Mrs. Asante-Asiedu warned that the manner in which such movements are reported can significantly influence public behaviour and market sentiment.
“However, when these movements are reported without proper context, they can trigger unnecessary fear, leading to speculative demand for foreign currency and heightened volatility,” she stated.
She noted that in such circumstances, market sentiment rather than economic fundamentals can temporarily drive behaviour, creating avoidable instability in the foreign exchange market.
The Deputy Governor emphasized that currency stability has direct consequences for households and businesses, affecting the prices of imported goods, transportation costs and the overall purchasing power of consumers.
“Protecting the value of the currency is therefore not the responsibility of one institution alone. It is a shared national responsibility of policymakers, businesses, households, and especially the media,” she said.

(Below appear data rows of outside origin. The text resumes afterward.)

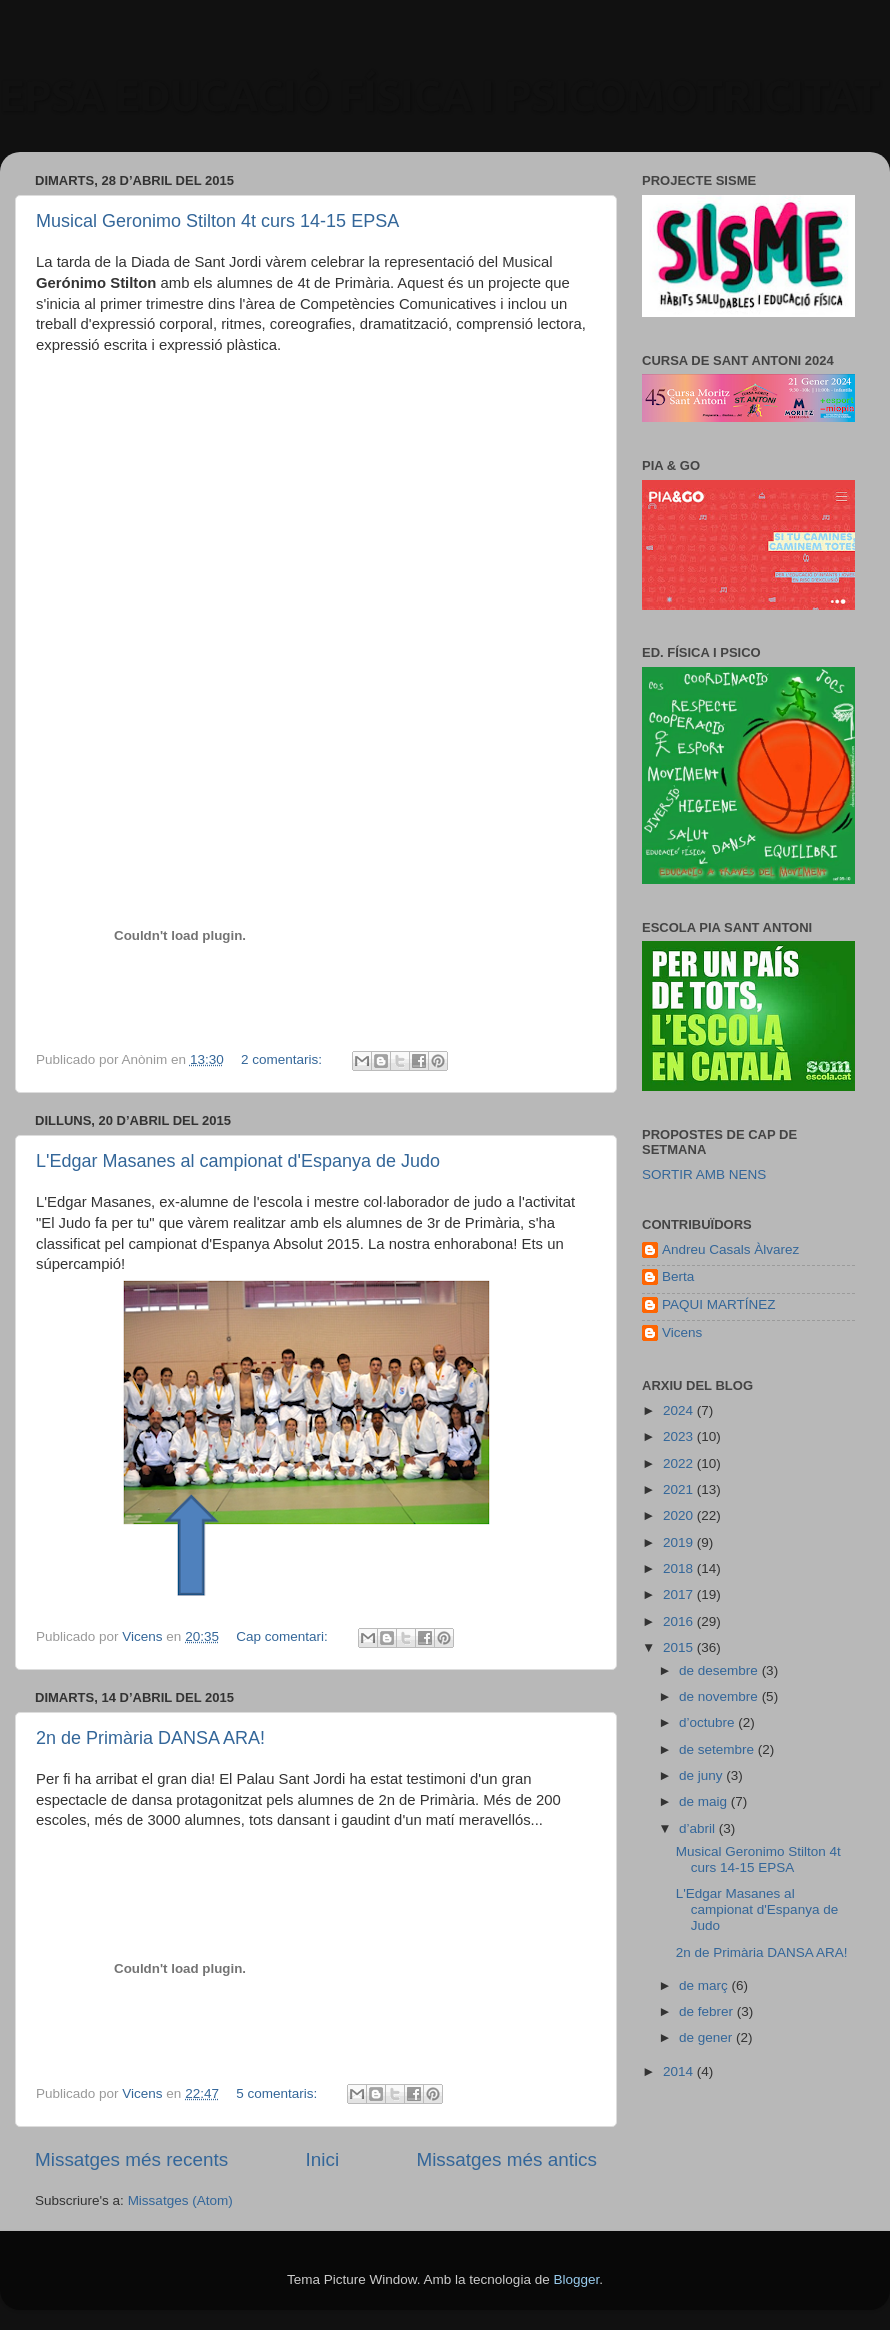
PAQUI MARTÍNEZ (719, 1304)
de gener (707, 2037)
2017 (680, 1594)
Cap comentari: (283, 1636)
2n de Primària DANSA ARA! (150, 1738)
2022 (680, 1463)
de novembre (720, 1696)
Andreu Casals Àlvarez (730, 1249)
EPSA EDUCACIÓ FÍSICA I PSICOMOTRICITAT (440, 95)
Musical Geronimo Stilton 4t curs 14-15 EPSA (217, 221)
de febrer (708, 2011)
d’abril (699, 1828)
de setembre (718, 1749)
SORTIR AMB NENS (704, 1174)
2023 (680, 1436)
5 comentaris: (278, 2093)
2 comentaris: (283, 1059)
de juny (702, 1775)
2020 (680, 1515)
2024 (680, 1410)
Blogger (576, 2279)
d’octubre (708, 1722)
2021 (680, 1489)
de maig (705, 1801)
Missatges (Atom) (180, 2200)
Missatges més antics (506, 2159)
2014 (680, 2071)
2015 (680, 1647)
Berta (678, 1276)
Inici (323, 2159)
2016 (680, 1621)
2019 (680, 1542)
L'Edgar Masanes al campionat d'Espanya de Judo (238, 1161)
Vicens (682, 1332)
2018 (680, 1568)
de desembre (720, 1670)
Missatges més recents (131, 2159)
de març (705, 1985)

Mrs. Asante-Asiedu stressed that the Bank of Ghana depends on the media to accurately explain complex monetary policy decisions and help the public understand economic developments.
“For this reason, we rely heavily on a free and responsible press to help explain our work, anchor expectations, and support national development through our mandate of price and financial stability,” she noted.
She further described the media as a critical partner in shaping how economic policies are understood, adding that responsible reporting contributes to confidence in both the financial system and the broader economy.
The Deputy Governor urged journalists to uphold accuracy and context in their reporting, arguing that public trust remains essential to both media credibility and economic stability.